Autre bataille de Thora, secouer la hiérarchie classique

La fin des années 80 et le début des années 90 ont été une sorte "d'âge d'or". Les étudiants étaient motivés et la direction attachée au développement de cours en langue étrangère ; à cette période, le nombre d'heures de cours de langues a doublé, de même que le nombre d'enseignants linguistes. Nous avons embauché des enseignants sans considération de leur grade ou de leur diplôme : Agreg, Capes, Maître(sse) de Conférences… ce n'était pas important. Les critères de sélection pour ces nouveaux recrus étaient : un accent authentique, un désir d’offrir quelque chose d'original et une envie d’être créatif et de concevoir ses propres cours.

Des mots comme uniformité, standardisation ou normalisation étaient presque des insultes pour Thora. "Notre boulot d’enseignant est de réveiller les étudiants avec variété, créativité et non pas de les endormir.", répétait-elle souvent. Les professeurs ne sont pas et ne devraient pas être interchangeables, ils sont bien autre chose qu'un nom sur un emploi du temps et ils doivent trouver leur propre manière de faire, inventer leurs cours et ne pas être obligés de suivre un programme ennuyeux qui constituait un carcan mortel pour la créativité… voilà la façon dont elle concevait l'enseignement.

Le dernier domaine dans lequel Thora s'est distinguée, et sans doute le moins connu, est aussi le plus touchant. Il s'agit de l'ensemble des petites tâches dont elle s'acquittait dans l'institution, de façon discrète, sans attendre de reconnaissance ni de récompense. Quelques éléments et anecdotes dans le désordre à ce sujet.

La plupart des gens ne le savent pas, mais les parterres dans les patios de l'IEP et le long du parking des professeurs étaient remplis de fleurs colorées grâce à Thora. C'est elle qui semait les graines, arrangeait les massifs, remuait la terre. Parfois, tout simplement pour que l'endroit soit plus joli, parfois en hommage à une personne disparue, comme Incarnacion (une des anciennes gardiennes de l'IEP). Et même malade et retraitée, Thora a continué à s'occuper des fleurs de l'IEP, jusqu'à cette année. Qui prendra le relais?

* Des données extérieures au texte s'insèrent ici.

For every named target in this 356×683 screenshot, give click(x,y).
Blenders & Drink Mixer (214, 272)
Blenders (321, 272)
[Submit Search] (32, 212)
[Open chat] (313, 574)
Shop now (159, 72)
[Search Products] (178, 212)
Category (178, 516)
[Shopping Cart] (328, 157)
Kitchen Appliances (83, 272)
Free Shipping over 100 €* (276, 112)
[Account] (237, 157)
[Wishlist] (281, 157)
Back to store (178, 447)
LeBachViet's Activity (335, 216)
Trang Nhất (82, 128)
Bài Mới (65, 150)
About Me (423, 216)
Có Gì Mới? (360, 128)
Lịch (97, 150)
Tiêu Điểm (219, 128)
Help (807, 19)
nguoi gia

L'autre anecdote est également typique de la personnalité de Thora. Une fois, après un cours, nous nous sommes rendu compte que les bancs de l'Amphi A et B faisaient un bruit terrible, qu'ils grinçaient à chaque fois que quelqu'un se levait. Thora ne pouvait évidemment pas le supporter ! Alors, elle m'a demandé de venir à l'IEP un samedi, armé d'une caisse à outils et d'une burette d'huile. Et nous avons consciencieusement graissé quelque chose comme 200 sièges dans ces amphi…

Thora donnait également chaque année des couronnes de Noël au personnel technique et administratif, (chaque année elle choisissait une quinzaine de personnes, souvent au hasard) car elle fabriquait de ses mains de merveilleux objets.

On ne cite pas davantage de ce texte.